_Exercício escrito 1_
Reproduza fielmente o trecho da resenha sobre Mudbound, começando nas palavras "MUDBOUND - LÁGRIMAS" e terminando logo após "(Mary J. Blige).".

_Trecho selecionado_
□ □ □ □ □

MUDBOUND - LÁGRIMAS SOBRE O MISSISSIPPI
Mudbound é uma produção Netflix, dirigido e escrito por Dee Rees e Virgil Williams, baseado na obra de Hillary Jordan. O longa está indicado em 4 categorias no Oscar: Canção Original, Roteiro Adaptado, Fotografia e Atriz Coadjuvante (Mary J. Blige).
MUDBOUND é uma ótima e agradável surpresa em meio aos vários filmes indicados ao Oscar. O filme adentra em várias questões muito delicadas com temas como preconceito, racismo, escravidão, exploração de mão-de-obra, desigualdade social, opressão, inferioridade feminina, violência contra as mulheres, os pobres, os negros. fazendo relatos sobre a segunda guerra mundial e os traumas causados por ela. É um filme com um contexto muito forte, pesado, incômodo, perturbador, que nos causa agonia, nos impacta e nos impressiona, chegando até a nos emocionar. O filme ainda aborda temas como o sistema imperialista americano e a criação de seitas racistas (como aquela típica cena da Ku Klux Klan
O longa se passa durante e logo após a segunda guerra mundial, e nos conta a história de duas famílias distintas, os McAllan e os Jackson. Uma, sendo uma família de brancos que se mudam para a fazenda de Mississippi e a outra, uma família negra que moram na fazenda e trabalham para a família de brancos.

□ □ □ □ □

_Dados a processar_
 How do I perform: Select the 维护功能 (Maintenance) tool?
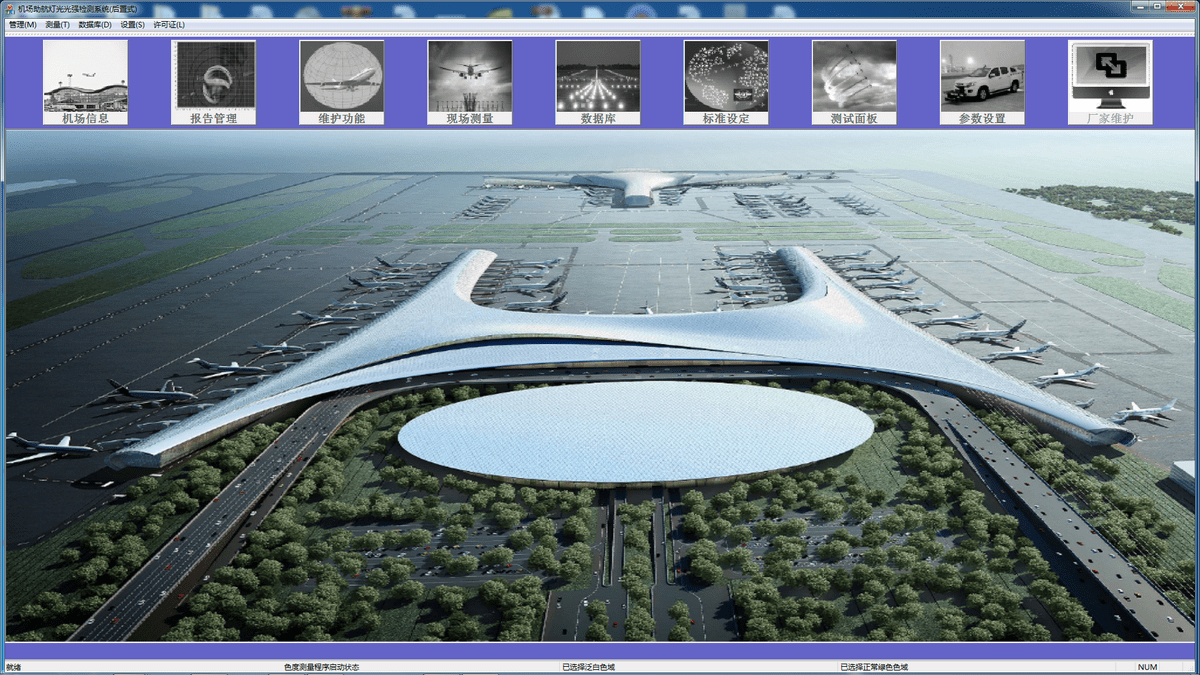tap(341, 80)
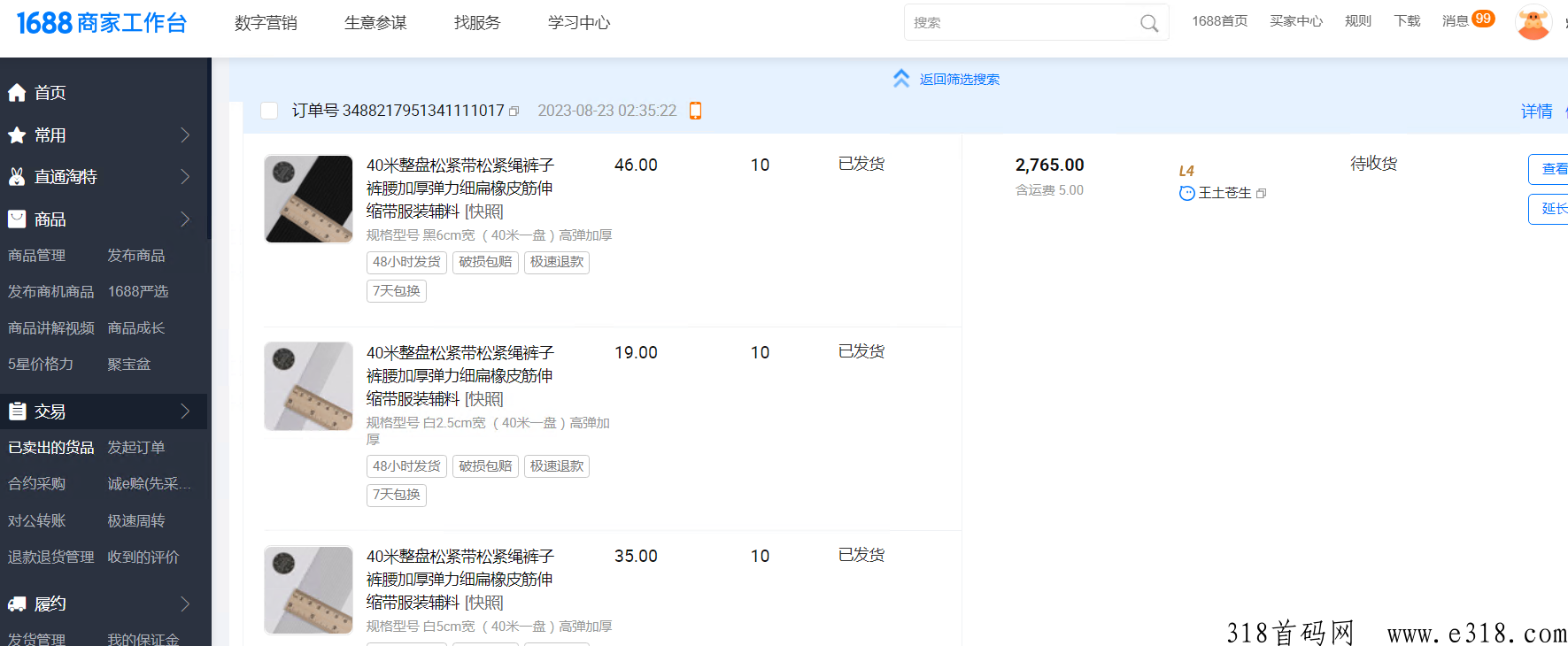The image size is (1568, 646).
Task: Click the home icon beside 首页
Action: 17,93
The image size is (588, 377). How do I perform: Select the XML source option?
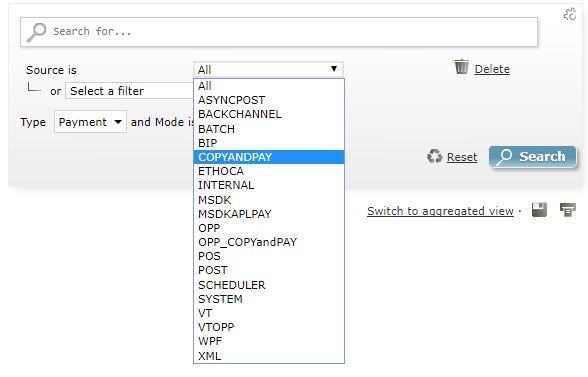click(269, 356)
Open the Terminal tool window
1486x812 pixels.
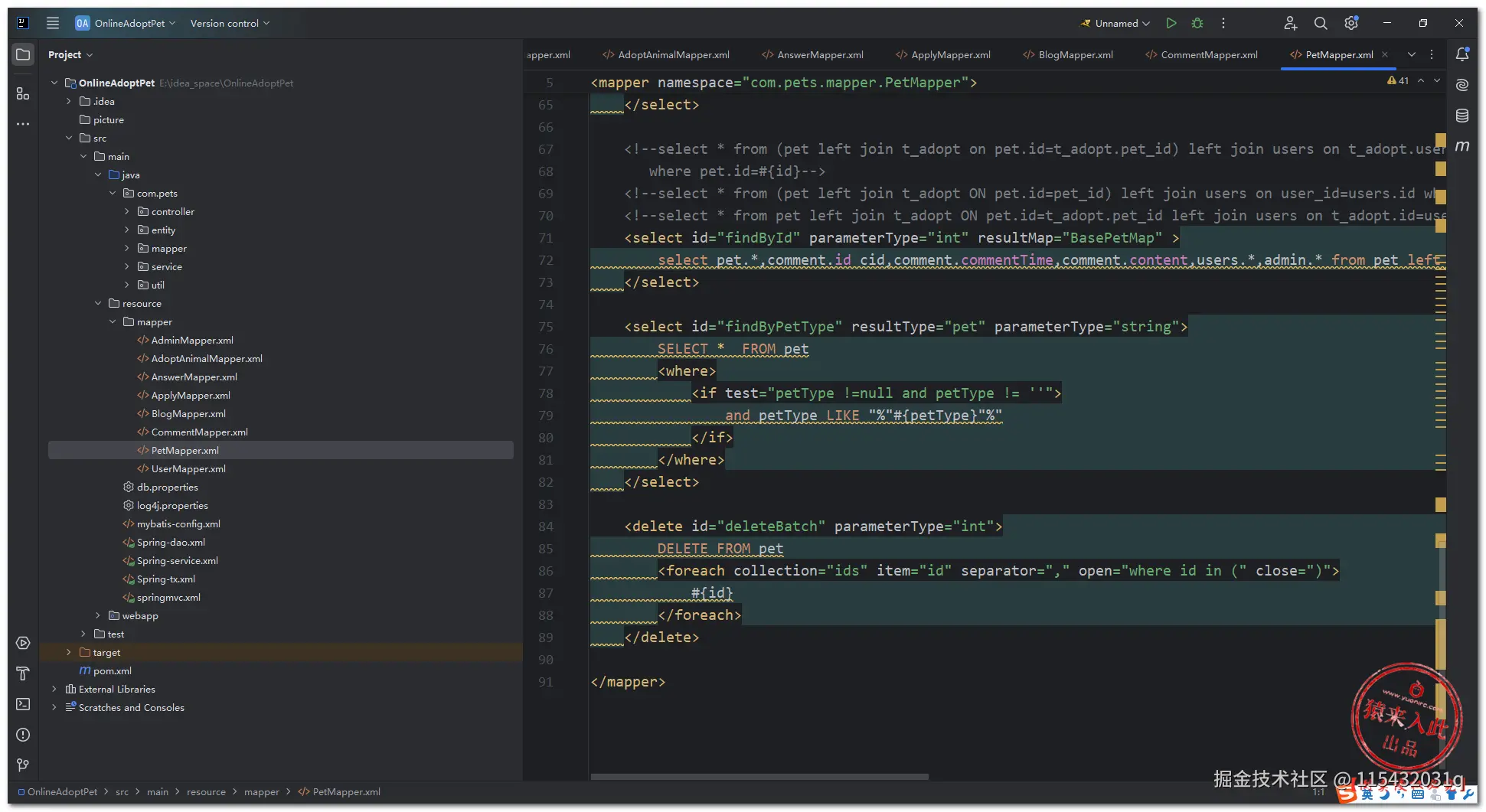23,704
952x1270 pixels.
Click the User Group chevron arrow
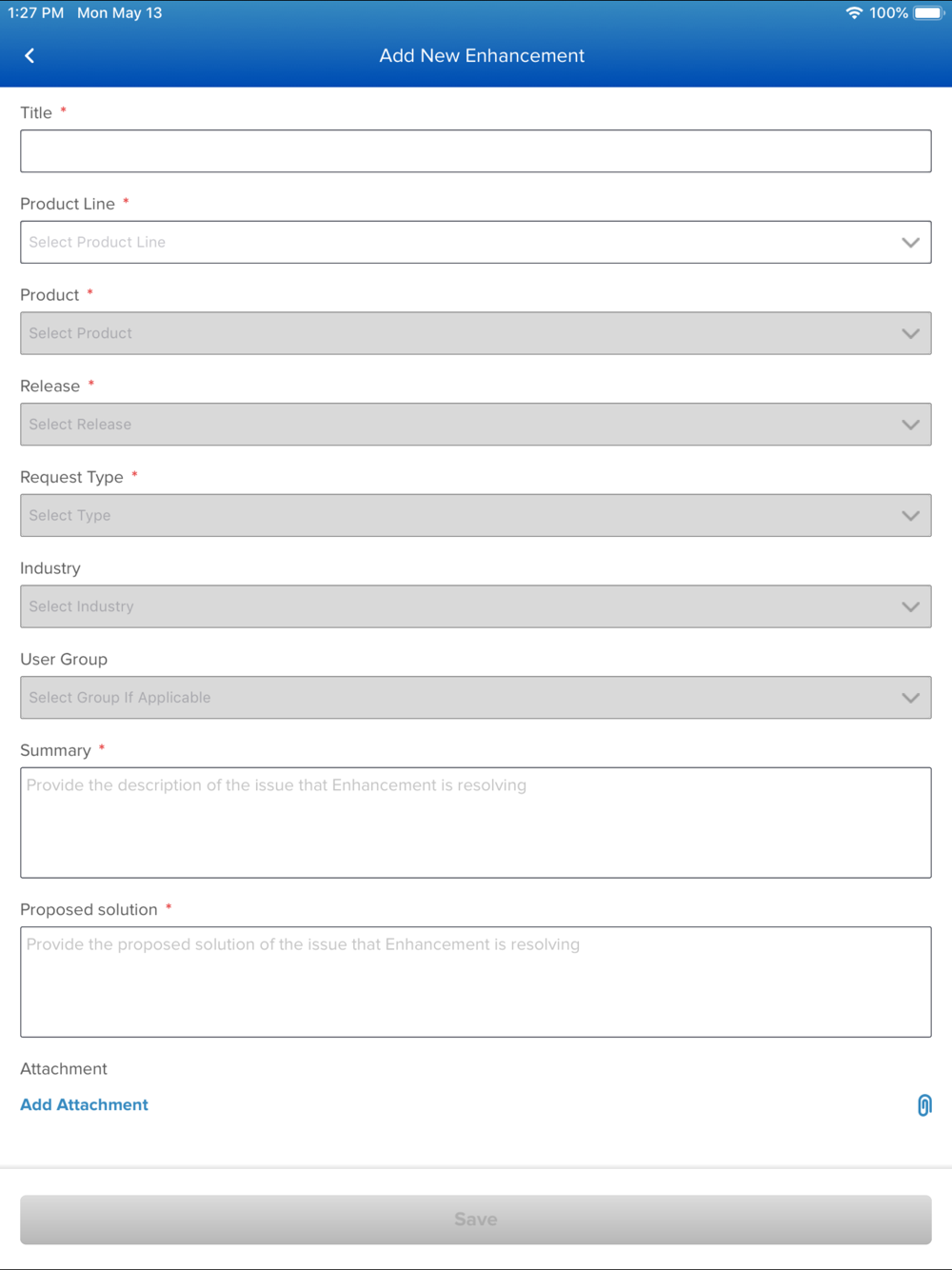(910, 698)
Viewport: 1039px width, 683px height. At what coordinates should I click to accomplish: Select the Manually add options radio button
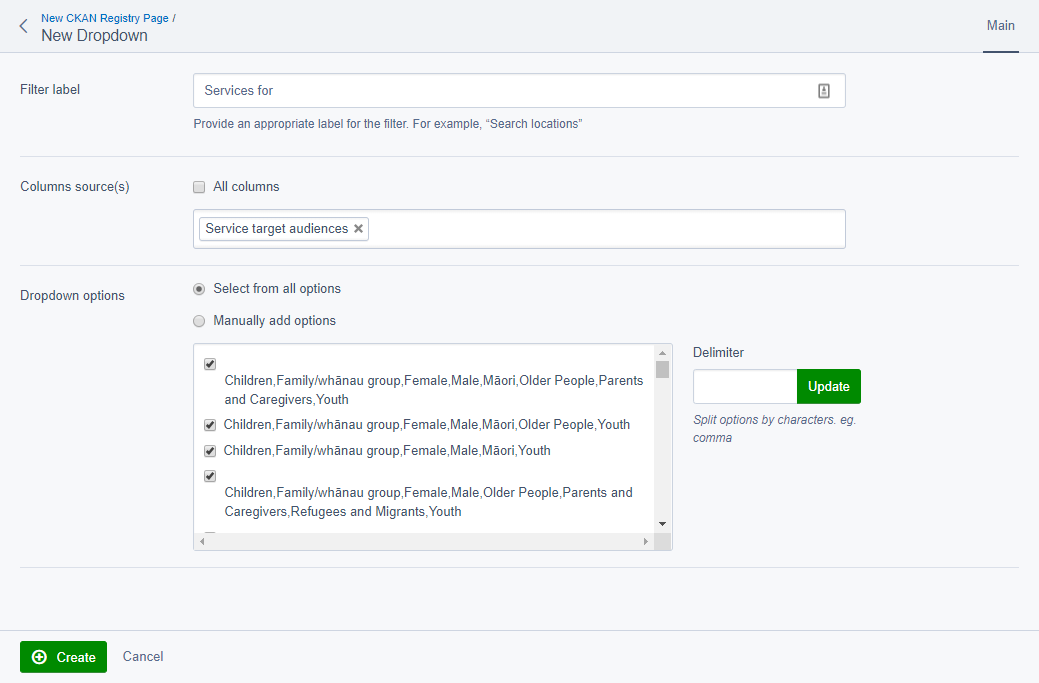[x=198, y=321]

□ □ □ □ □

_Exercício escrito 2_
Duplique sem nenhuma alteração todas as linhas da listagem acima, omitindo as imagens na resposta.

_Resposta correta 1_
MUDBOUND - LÁGRIMAS SOBRE O MISSISSIPPI
Mudbound é uma produção Netflix, dirigido e escrito por Dee Rees e Virgil Williams, baseado na obra de Hillary Jordan. O longa está indicado em 4 categorias no Oscar: Canção Original, Roteiro Adaptado, Fotografia e Atriz Coadjuvante (Mary J. Blige).

_Resposta correta 2_
 How do I perform: Select the 维护功能 (Maintenance) tool?
tap(341, 80)
The image size is (1568, 646).
Task: Click the home icon beside 首页
Action: 17,93
The image size is (588, 377). How do I perform: Select the XML source option?
click(269, 356)
Open the Terminal tool window
1486x812 pixels.
23,704
952x1270 pixels.
Click the User Group chevron arrow
(910, 698)
Viewport: 1039px width, 683px height. At what coordinates should I click to accomplish: Select the Manually add options radio button
[x=198, y=321]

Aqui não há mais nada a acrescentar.